重返坤宁宫,并未如想象中那般全然回到温暖的庇护之下。诚然,马皇后的关爱无微不至,偏殿的陈设用具皆焕然一新,伺候的宫人数量也增加了,一切都彰显着嫡皇子的尊荣与母亲的心疼。然而,朱橚却敏锐地感觉到,这座大明后宫的核心殿宇,气氛与他离开时已悄然不同。
北三所事件的余波并未完全平息,反而以一种更微妙的方式渗透至此。

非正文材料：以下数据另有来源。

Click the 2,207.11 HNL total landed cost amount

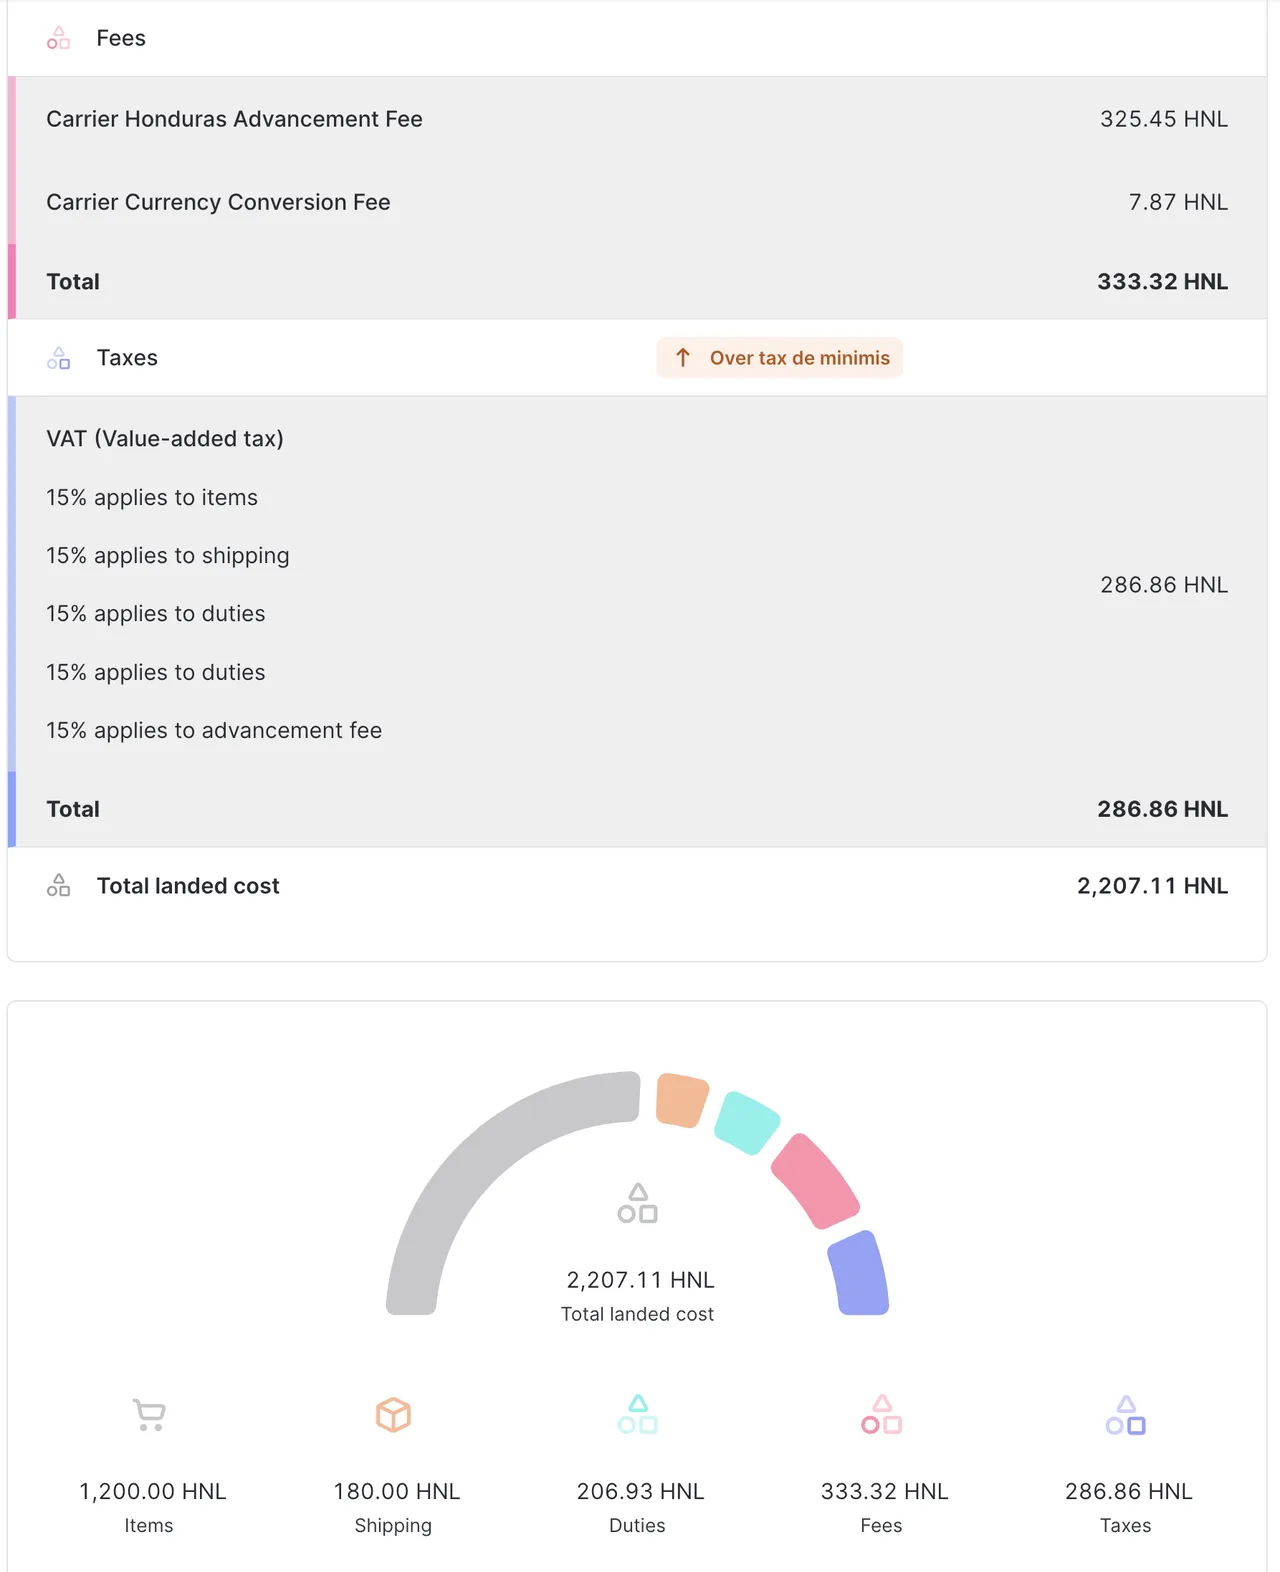(1152, 886)
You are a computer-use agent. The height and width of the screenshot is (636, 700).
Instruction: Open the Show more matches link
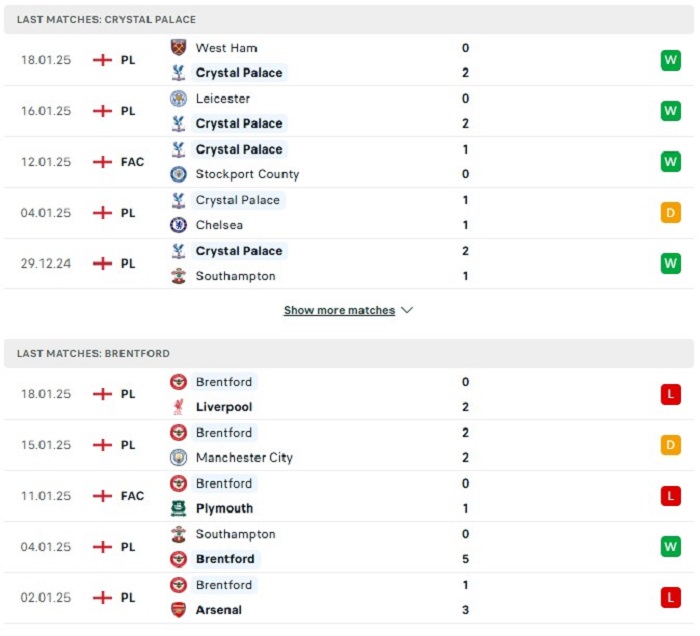(x=339, y=310)
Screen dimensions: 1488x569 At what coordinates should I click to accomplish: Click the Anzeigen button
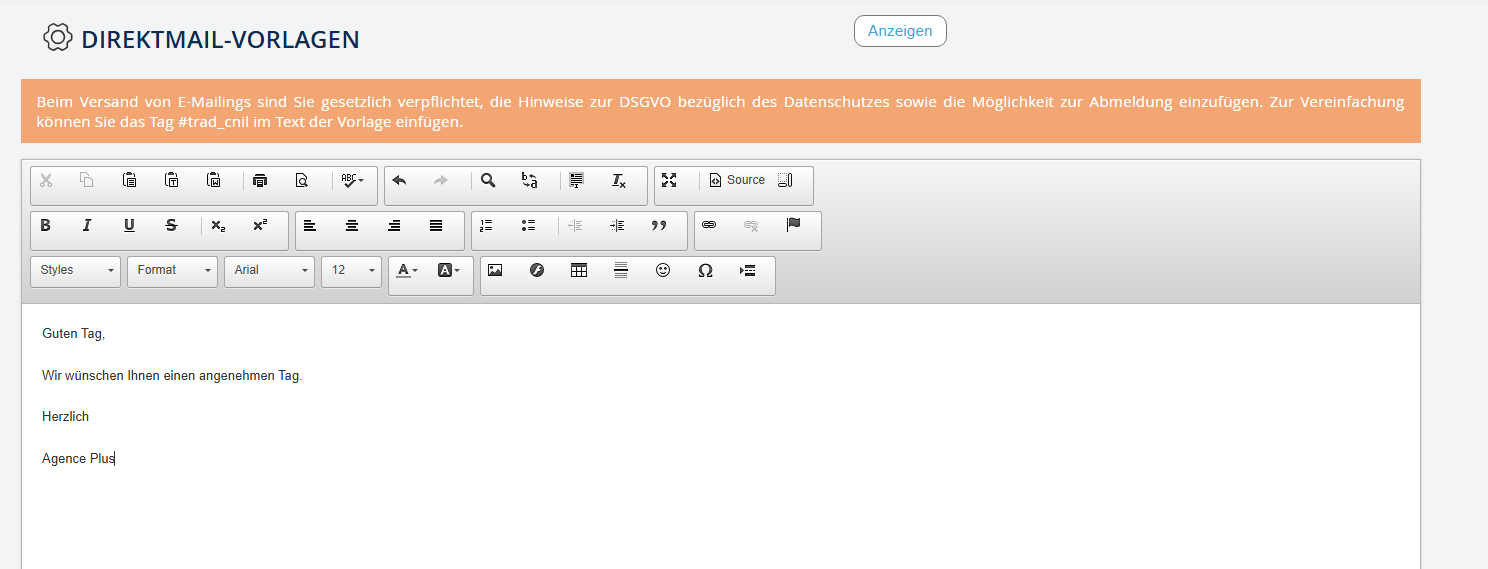[900, 31]
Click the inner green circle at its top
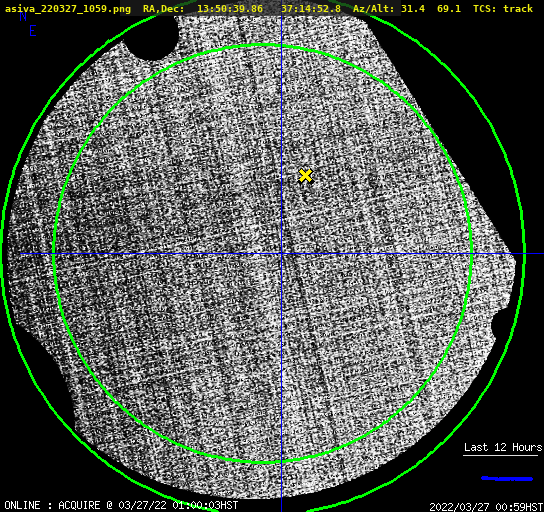This screenshot has height=512, width=544. click(x=264, y=45)
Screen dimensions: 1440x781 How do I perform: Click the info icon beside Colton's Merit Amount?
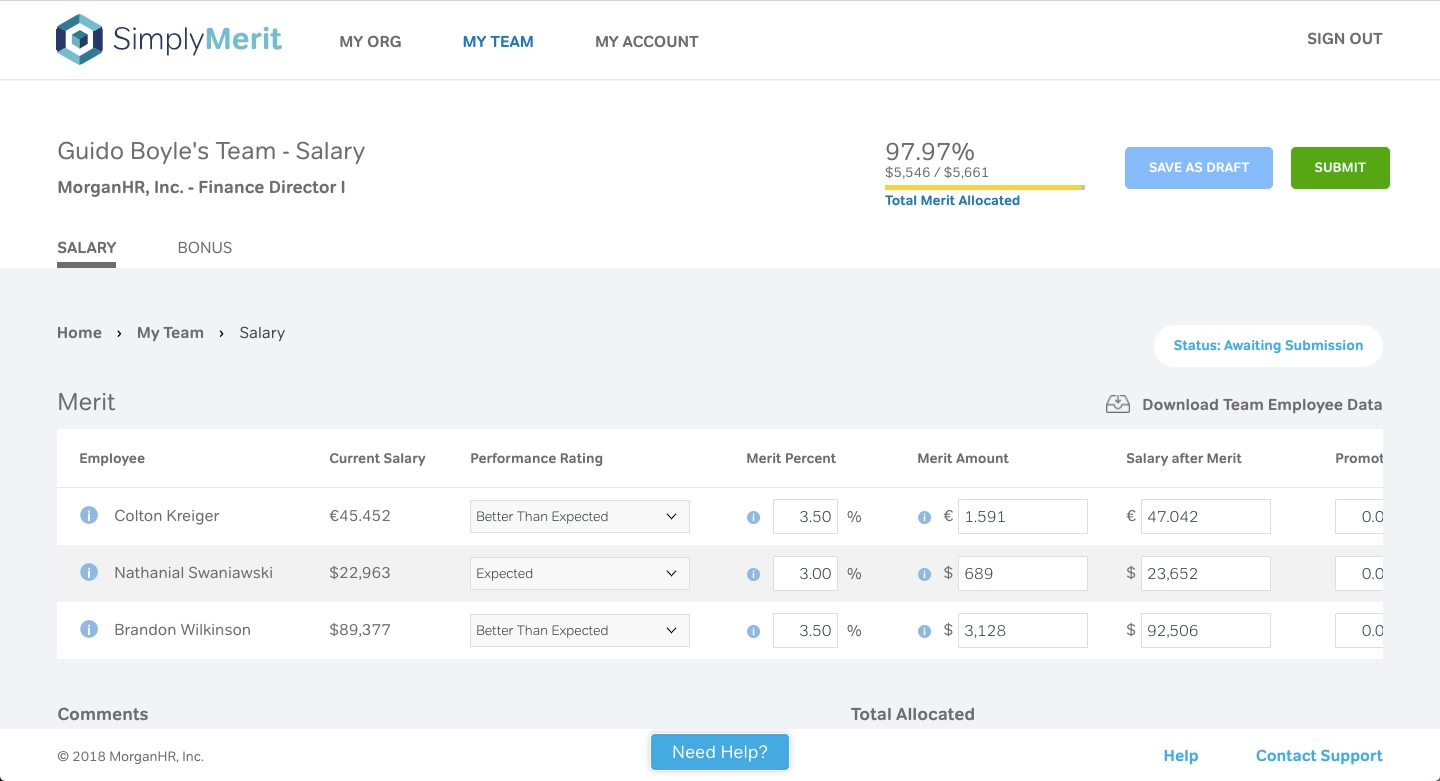click(x=924, y=517)
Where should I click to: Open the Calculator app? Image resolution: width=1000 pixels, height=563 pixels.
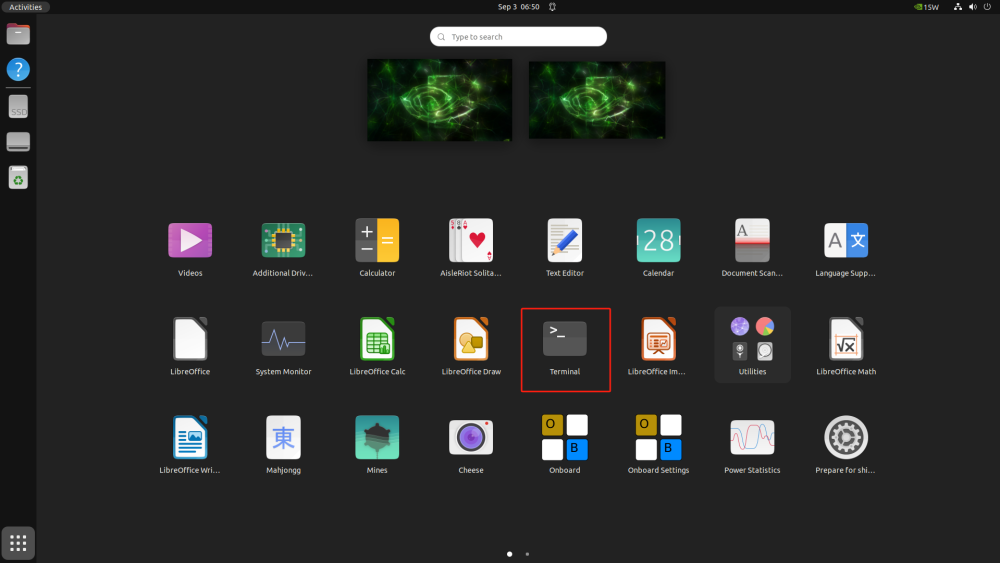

宫人们行事更加谨小慎微,彼此之间的交谈也多是低语,带着一种心照不宣的警惕。杜安道虽不常亲自前来,但其掌控内官监的威势无处不在。新调配来的宫女太监中,难免有其眼线,无声地监视着偏殿的一切动向。马皇后虽能压制明面上的风波,却难以完全杜绝这些暗地里的窥探。
朱橚继续维持着孱弱病愈的形象。他每日大部分时间仍卧于榻上,精神短少,食欲不振,对外界事物显得兴趣缺缺。马皇后心疼,吩咐一切以静养为主,谢绝了大部分探访,连朱标、朱樉、朱棡等兄弟前来,也多是隔着帘子问安几句便被打发走,以免扰他休息。
这正合朱橚之意。他需要时间适应新环境,观察新面孔,更重要的是——厘清那张消失纸条带来的危机。
纸条究竟被谁取走?这个疑问如同附骨之蛆,日夜啃噬着他的心神。
可能性无非几种:
1. 刘纯自行取回:这是最好的情况。说明刘纯极其谨慎,担心纸条留下隐患,故而冒险收回。但这需要他对朱橚的行动了如指掌,甚至可能察觉了朱橚并非表面那么简单,其手段和心思之深,令人细思极恐。
2. 杜安道的人暗中搜走:这是最坏的情况。意味着杜安道从未真正放松对静思斋的监控,甚至可能故意以撤除封锁麻痹众人,暗地里却进行了更彻底的搜查。若如此,杜安道很可能已掌握刘纯传递信息的证据,之所以按兵不动,或许是在等待时机,欲将刘纯及其背后可能存在的势力一网打尽,甚至可能借此牵连到朱橚。
3. 其他未知势力:是否存在第三方?例如,北三所逃亡的“鬼”?或是宫中其他窥探秘密之人?
朱橚无法确定。他只能提高十二万分的警惕,并更加仔细地观察刘纯和杜安道两方面的动向。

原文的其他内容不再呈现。